В этом небольшом фрагменте из разговоров с паном Пендерецким, состоявшихся в Петербурге и Варшаве в 2017–2018 годах, слышны те мысли и настроения, с которыми маэстро жил в последнее десятилетие.
– В вашей музыке всегда слышна борьба, сопротивление чему-либо. Это все благодаря вашему преклонению перед гением Бетховена?
– Но борьба должна быть! Невозможно писать музыку только такую, как бы спокойную, которая ни о чем не говорит, только прекрасную. Музыка – это то, о чем очень хочется всем рассказать, но не на словах, а именно через звуки, что для меня намного легче.
– Можно сказать, что музыка для вас в каком-то смысле религия?
– Много религиозной музыки я написал в начале своего творчества, в 60–70-х. Все свои большие ораториальные сочинения уже написал, поэтому больше не должен. Мне хочется сегодня писать квартеты. Чем старше становишься, тем больше хочется писать камерную музыку: квартеты, квинтеты, октеты. Это музыка высшего пилотажа.
– К чему в этот период жизни больше всего лежит душа?
– Я думал, что на этом этапе жизни, когда мне за 80, я буду сидеть дома в тапочках, а оказалось, что это невозможно. У меня приглашения по всему миру, но от некоторых вынужден отказываться. В Россию всегда приезжаю с удовольствием.
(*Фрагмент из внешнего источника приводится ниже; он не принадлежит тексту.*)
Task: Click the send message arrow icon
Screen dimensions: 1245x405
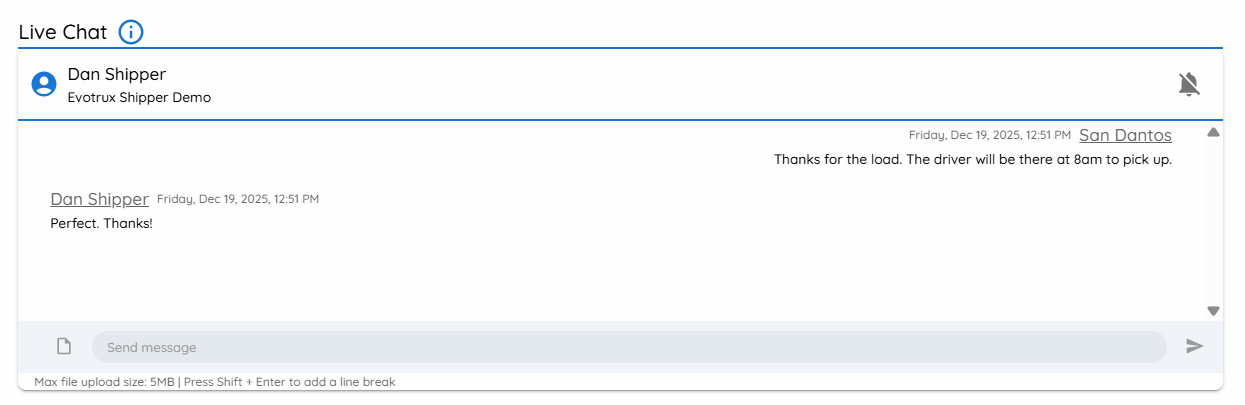Action: 1195,346
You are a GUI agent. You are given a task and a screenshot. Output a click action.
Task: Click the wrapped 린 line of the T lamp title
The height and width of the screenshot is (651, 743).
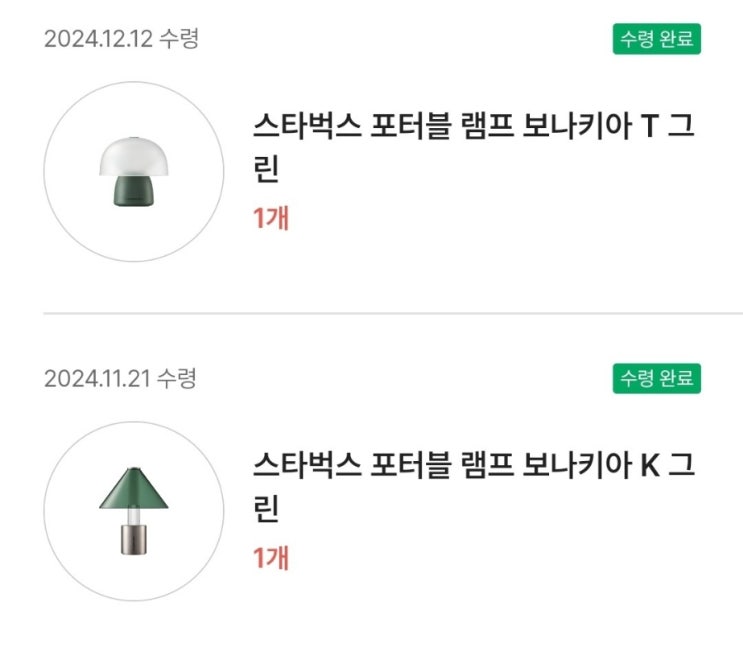266,169
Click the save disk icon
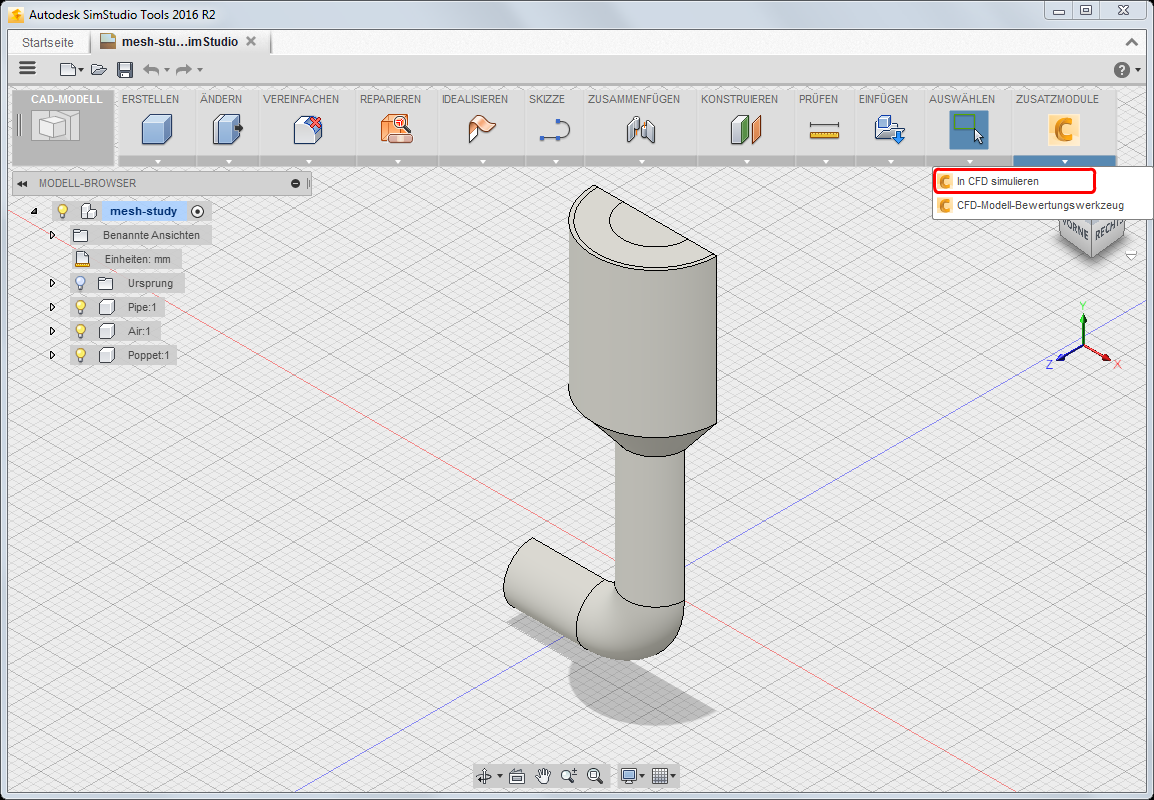The height and width of the screenshot is (800, 1154). point(125,69)
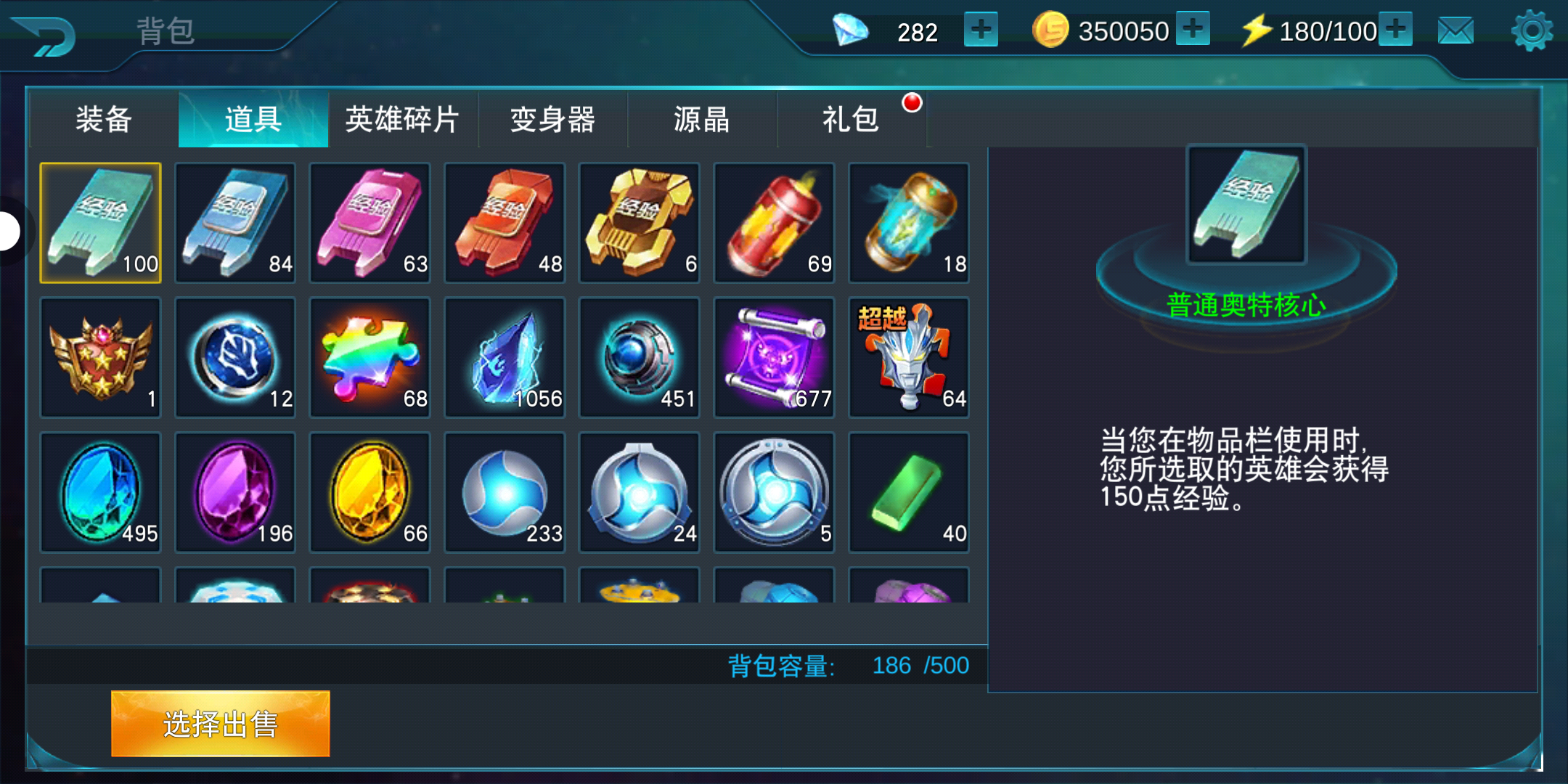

А еще я – ботаник. У меня есть парк в 25 гектаров, который я сам посадил и которым горжусь. Гуляю среди деревьев, которые уже выросли с тех пор, как были посажены более 40 лет назад. Я постоянно досаживаю деревья, места почти не осталось. Мне очень интересна садовая архитектура, которой я занимаюсь. Мой дед очень интересовался деревьями, любил их, знал о каждом все. Ходил со мной на прогулки каждый день и учил меня названиям деревьев на латыни. Поэтому я научился этому очень рано и любви к деревьям тогда же. Я не втыкаю в землю палку, я люблю каждое посаженное дерево. Меня радует этот парк, который с каждым годом становится все прекрасней и больше. Трудно объяснить, для чего, но, думаю, благодаря деду. Каждому ведь хочется вырастить свой рай за окном, окружение хочется иметь, которое будешь любить, тем более когда сам все посадил. Ну а с музыкой я живу давно.
– Напряженность в мире как-то влияет на творчество?
– Я сконцентрирован прежде всего на своей музыке. Политикой занимается моя жена, равно как и всем, что связано с повседневной жизнью. Я каждый день встаю рано и сочиняю. Так продолжается всю мою жизнь.
– Что говорит вам интуиция о том, к чему катится мир?
– Думаю, что мир движется в нескольких направлениях. Демократия остается для нас наиважнейшей вещью, мы к ней привыкли, мы о ней мечтали. Но это сегодня уничтожается из-за идиотов, у которых нет ни способностей, ни идей, ни концепции, в каком направлении развиваться, в частности, Польше. Поэтому сейчас у нас не самое лучшее время. Если бы был моложе, то уехал бы.
– Ваша коллега композитор София Губайдулина недавно заметила, что мир стоит на самом краю пропасти.
– Нет, еще не настолько плохо, но он действительно уже не идет по прежнему пути.